INSTRUCTIONS TO FOLLOW
When you output the entries, begin with the first line and end with the line containing "You are a computer-use agent. 1466x667", keeping each line exactly as it is.

Records from a data collection:
*** Block opens ***
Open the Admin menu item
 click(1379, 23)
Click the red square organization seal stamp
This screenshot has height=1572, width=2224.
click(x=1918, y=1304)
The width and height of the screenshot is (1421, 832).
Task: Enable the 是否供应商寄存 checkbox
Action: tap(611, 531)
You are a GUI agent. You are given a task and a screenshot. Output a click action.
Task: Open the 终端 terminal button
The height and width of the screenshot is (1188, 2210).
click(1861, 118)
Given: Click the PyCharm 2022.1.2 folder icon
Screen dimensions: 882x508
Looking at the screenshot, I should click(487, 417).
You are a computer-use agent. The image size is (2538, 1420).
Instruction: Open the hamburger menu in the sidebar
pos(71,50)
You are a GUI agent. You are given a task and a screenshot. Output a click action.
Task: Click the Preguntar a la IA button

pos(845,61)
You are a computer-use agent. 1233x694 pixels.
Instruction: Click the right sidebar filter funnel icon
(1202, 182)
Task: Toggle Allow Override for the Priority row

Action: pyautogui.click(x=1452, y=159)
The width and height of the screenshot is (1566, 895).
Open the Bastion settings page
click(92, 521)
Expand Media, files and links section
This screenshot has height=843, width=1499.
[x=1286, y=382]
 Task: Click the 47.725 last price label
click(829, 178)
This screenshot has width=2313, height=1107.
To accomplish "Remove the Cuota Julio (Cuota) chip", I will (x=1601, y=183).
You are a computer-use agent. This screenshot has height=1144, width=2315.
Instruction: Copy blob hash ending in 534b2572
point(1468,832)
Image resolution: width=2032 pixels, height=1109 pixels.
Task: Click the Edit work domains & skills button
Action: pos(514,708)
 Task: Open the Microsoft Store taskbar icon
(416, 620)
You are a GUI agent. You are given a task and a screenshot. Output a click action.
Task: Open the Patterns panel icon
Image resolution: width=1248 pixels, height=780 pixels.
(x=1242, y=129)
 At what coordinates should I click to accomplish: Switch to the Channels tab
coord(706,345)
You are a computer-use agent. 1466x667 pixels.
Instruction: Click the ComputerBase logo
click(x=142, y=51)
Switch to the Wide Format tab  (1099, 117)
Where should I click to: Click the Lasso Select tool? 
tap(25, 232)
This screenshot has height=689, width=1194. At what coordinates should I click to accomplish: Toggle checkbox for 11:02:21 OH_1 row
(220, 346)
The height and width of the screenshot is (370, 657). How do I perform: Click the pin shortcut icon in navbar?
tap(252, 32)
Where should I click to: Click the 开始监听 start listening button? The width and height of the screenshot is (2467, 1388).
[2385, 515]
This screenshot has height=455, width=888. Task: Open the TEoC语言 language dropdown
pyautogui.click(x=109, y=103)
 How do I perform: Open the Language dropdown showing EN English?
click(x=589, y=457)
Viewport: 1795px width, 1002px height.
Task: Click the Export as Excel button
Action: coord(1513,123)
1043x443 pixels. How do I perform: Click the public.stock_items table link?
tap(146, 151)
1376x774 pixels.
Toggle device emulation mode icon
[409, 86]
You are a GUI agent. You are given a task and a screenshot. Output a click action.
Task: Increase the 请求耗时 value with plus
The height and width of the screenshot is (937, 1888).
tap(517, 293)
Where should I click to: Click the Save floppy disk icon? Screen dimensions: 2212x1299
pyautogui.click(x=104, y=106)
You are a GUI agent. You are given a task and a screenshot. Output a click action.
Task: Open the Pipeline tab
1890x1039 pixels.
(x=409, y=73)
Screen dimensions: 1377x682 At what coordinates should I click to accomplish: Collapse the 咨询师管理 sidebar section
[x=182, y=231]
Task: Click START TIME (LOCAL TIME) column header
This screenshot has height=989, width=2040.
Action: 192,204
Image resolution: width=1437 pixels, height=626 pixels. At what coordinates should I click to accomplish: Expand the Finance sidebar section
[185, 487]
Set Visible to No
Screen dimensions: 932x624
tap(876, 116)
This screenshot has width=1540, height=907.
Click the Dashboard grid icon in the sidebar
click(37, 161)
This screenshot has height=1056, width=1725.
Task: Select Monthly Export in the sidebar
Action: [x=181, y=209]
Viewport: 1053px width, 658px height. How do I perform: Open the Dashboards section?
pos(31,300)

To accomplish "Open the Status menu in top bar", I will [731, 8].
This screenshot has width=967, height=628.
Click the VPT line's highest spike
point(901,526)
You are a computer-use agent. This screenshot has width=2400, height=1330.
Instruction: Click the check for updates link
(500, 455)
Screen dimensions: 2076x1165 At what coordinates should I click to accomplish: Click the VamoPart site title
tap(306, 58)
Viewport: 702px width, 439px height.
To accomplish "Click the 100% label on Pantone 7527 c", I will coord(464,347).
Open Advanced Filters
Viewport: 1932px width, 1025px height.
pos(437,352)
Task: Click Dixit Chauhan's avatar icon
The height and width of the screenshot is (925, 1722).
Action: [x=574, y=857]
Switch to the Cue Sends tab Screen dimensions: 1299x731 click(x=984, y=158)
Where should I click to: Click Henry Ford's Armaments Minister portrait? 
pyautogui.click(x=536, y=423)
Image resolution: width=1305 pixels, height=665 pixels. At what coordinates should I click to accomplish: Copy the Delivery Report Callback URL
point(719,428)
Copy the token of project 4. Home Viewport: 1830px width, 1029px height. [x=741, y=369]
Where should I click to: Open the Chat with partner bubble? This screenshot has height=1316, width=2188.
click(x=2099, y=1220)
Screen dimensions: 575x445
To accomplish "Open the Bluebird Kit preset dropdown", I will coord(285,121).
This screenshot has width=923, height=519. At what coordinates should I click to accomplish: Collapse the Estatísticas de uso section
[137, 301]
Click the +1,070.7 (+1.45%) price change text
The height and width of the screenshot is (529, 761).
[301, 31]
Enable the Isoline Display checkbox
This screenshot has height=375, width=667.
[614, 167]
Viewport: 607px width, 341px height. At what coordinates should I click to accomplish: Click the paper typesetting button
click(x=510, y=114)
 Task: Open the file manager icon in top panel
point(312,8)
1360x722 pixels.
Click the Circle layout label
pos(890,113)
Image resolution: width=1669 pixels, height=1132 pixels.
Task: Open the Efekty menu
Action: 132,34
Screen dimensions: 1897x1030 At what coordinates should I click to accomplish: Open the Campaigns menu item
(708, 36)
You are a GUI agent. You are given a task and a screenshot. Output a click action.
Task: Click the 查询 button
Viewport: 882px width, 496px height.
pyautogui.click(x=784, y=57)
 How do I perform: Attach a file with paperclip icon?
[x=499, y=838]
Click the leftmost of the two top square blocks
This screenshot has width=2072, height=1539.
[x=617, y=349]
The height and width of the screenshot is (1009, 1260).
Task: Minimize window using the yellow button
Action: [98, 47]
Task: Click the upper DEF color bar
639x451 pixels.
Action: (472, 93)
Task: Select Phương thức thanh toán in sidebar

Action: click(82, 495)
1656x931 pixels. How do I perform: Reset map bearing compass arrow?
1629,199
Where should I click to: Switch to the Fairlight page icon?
*** Block closes ***
TASK RESPONSE
Open the Admin menu item
 click(1379, 23)
Click the red square organization seal stamp
This screenshot has height=1572, width=2224.
click(x=1918, y=1304)
The width and height of the screenshot is (1421, 832).
Task: Enable the 是否供应商寄存 checkbox
Action: tap(611, 531)
You are a GUI agent. You are given a task and a screenshot. Output a click action.
Task: Open the 终端 terminal button
The height and width of the screenshot is (1188, 2210).
click(1861, 118)
Given: Click the PyCharm 2022.1.2 folder icon
Screen dimensions: 882x508
Looking at the screenshot, I should click(487, 417).
You are a computer-use agent. The image size is (2538, 1420).
Instruction: Open the hamburger menu in the sidebar
pos(71,50)
You are a GUI agent. You are given a task and a screenshot. Output a click action.
Task: Click the Preguntar a la IA button

pos(845,61)
You are a computer-use agent. 1233x694 pixels.
Instruction: Click the right sidebar filter funnel icon
(1202, 182)
Task: Toggle Allow Override for the Priority row

Action: pyautogui.click(x=1452, y=159)
The width and height of the screenshot is (1566, 895).
Open the Bastion settings page
click(92, 521)
Expand Media, files and links section
This screenshot has height=843, width=1499.
[x=1286, y=382]
 Task: Click the 47.725 last price label
click(829, 178)
This screenshot has width=2313, height=1107.
To accomplish "Remove the Cuota Julio (Cuota) chip", I will (x=1601, y=183).
You are a computer-use agent. This screenshot has height=1144, width=2315.
Instruction: Copy blob hash ending in 534b2572
point(1468,832)
Image resolution: width=2032 pixels, height=1109 pixels.
Task: Click the Edit work domains & skills button
Action: pos(514,708)
 Task: Open the Microsoft Store taskbar icon
(416, 620)
You are a GUI agent. You are given a task and a screenshot. Output a click action.
Task: Open the Patterns panel icon
Image resolution: width=1248 pixels, height=780 pixels.
(x=1242, y=129)
 At what coordinates should I click to accomplish: Switch to the Channels tab
coord(706,345)
You are a computer-use agent. 1466x667 pixels.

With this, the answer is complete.